Les rebelles houthis ont annoncé lundi la mort de l’ancien président yéménite Ali Abdallah Saleh.

Il aurait été tué quelques jours après la rupture de l’alliance entre lui et le camp des rebelles chites houthis.

La rupture de cette alliance de trois ans a entraîné des affrontements meurtriers dans la capitale Sanaa.

La mort de l’ex-président yéménite, 75 ans, pourrait constituer un tournant majeur dans le conflit qui ensanglante le pays depuis son départ du pouvoir en 2012.

La guerre au Yémen est au centre de la “pire crise humanitaire au monde” selon l’ONU.

Elle ravive les tensions régionales autour de la rivalité entre l’Arabie saoudite sunnite et l’Iran chiite, accusé par Ryad de soutenir militairement les rebelles Houthis, ce qu’il réfute.

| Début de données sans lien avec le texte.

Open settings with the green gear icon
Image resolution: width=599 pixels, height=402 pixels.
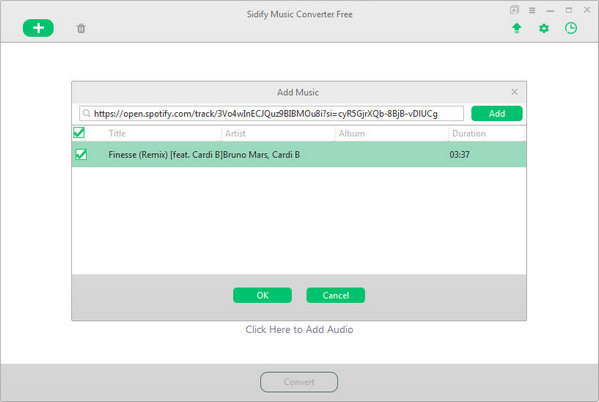pos(544,28)
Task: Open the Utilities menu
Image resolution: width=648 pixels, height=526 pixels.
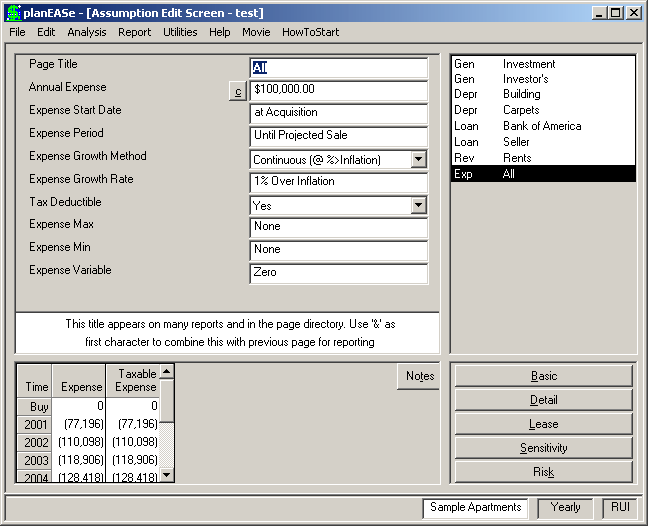Action: pyautogui.click(x=180, y=32)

Dans une vidéo, les rebelles Houthis montre le cadavre de ce qui semble être l’ancien président Saleh.

Cette annonce intervient alors que M. Saleh et les rebelles chiites Houthis ont vu leur alliance scellée il y a trois ans voler en éclat au cours de la semaine écoulée.

Des combats ont font rage depuis mercredi dans la capitale Sanaa, que les deux parties rebelles contrôlent conjointement depuis 2014 au détriment du gouvernement internationalement reconnu d’Abd Rabbo Mansour Hadi réfugié à Aden, dans le sud.